Дневник - Витольд Гомбрович
Шрифт:
Интервал:
Закладка:
Но хуже всего было с балериной: ее румяна, пудры, декольте и мониста переполнили меру моих невзгод. — «Какой цинизм! — говорили. — И в такую минуту!» Насколько мне помнится, даже польская пресса в Штатах напала на меня… Но я вынес бы и этот шквал подозрений, обвинений, осуждений, если бы не Пызик! Пызик — председатель Союза поляков в Аргентине, который написал в своей статье нечто такое, от чего у меня в глазах сделалось темно… А именно: он выступил с претензией, что я в докладе ни словом не обмолвился о польских школах… Что????? Школы????? Какие школы? Причем тут школы? Вот еще! Только школ здесь не хватало!
[34]
Понедельник
Несколько страниц я поглотил с превеликим удовлетворением, он такой умный и — браво, — он меня так читал, что знает даже самые укромные закоулки моего творчества; действительно, читающий критик — это такая редкость! (Речь идет о появившейся в Польше работе Анджея Фалькевича «Проблематика „Венчания“ Гомбровича»). Но, как говорится, чем дальше в лес, тем лес гуще, так что под конец работы Фалькевича я стал теряться… я, о котором шла речь, которому эта местность вроде должна быть знакомой… А что уж говорить о других?

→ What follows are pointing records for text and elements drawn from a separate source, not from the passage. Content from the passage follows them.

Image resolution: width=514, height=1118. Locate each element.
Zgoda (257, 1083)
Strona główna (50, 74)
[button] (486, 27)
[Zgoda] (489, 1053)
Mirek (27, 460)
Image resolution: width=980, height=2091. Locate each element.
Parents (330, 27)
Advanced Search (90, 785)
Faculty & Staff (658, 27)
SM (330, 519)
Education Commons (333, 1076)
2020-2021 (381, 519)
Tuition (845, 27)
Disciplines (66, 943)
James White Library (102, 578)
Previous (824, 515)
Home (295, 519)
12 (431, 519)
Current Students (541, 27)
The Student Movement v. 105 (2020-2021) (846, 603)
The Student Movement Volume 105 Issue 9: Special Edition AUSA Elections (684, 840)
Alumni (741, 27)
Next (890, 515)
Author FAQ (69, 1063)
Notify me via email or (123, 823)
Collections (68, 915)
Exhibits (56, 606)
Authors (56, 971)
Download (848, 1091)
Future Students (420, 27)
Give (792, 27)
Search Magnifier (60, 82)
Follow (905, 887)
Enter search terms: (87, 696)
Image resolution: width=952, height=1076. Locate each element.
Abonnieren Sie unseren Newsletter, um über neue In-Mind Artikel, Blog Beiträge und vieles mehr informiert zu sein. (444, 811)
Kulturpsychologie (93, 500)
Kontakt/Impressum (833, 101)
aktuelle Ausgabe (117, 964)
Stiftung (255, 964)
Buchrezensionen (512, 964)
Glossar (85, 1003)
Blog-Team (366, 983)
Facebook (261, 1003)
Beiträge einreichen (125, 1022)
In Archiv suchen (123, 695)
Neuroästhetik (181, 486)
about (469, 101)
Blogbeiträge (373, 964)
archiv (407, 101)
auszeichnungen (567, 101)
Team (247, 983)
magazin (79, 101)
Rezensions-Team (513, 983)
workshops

Неудобно получается… тем более, что я не могу свалить всё на неспособность критика, очень внимательного, честного, необычайно тонкого… Откуда же такое недопонимание? И если бы только не было оно одним из многих! Но сколько раз то же самое случалось у меня с другими критиками, и я думаю, что это говорит не столько о неумелости критиков, сколько о порочности самой критики, особенно той, что потруднее, которая касается литературы завтрашнего дня, «современной». Более того, считаю, что ситуация опасная, что надо обязательно что-то изменить в методе, или в подходе, или еще в чем-то не знаю в чем — и что обязательно появится некая новинка, нечто до сих пор невиданное, а именно: сотрудничество авторов с критиками… может, это поможет вытащить воз из трясины?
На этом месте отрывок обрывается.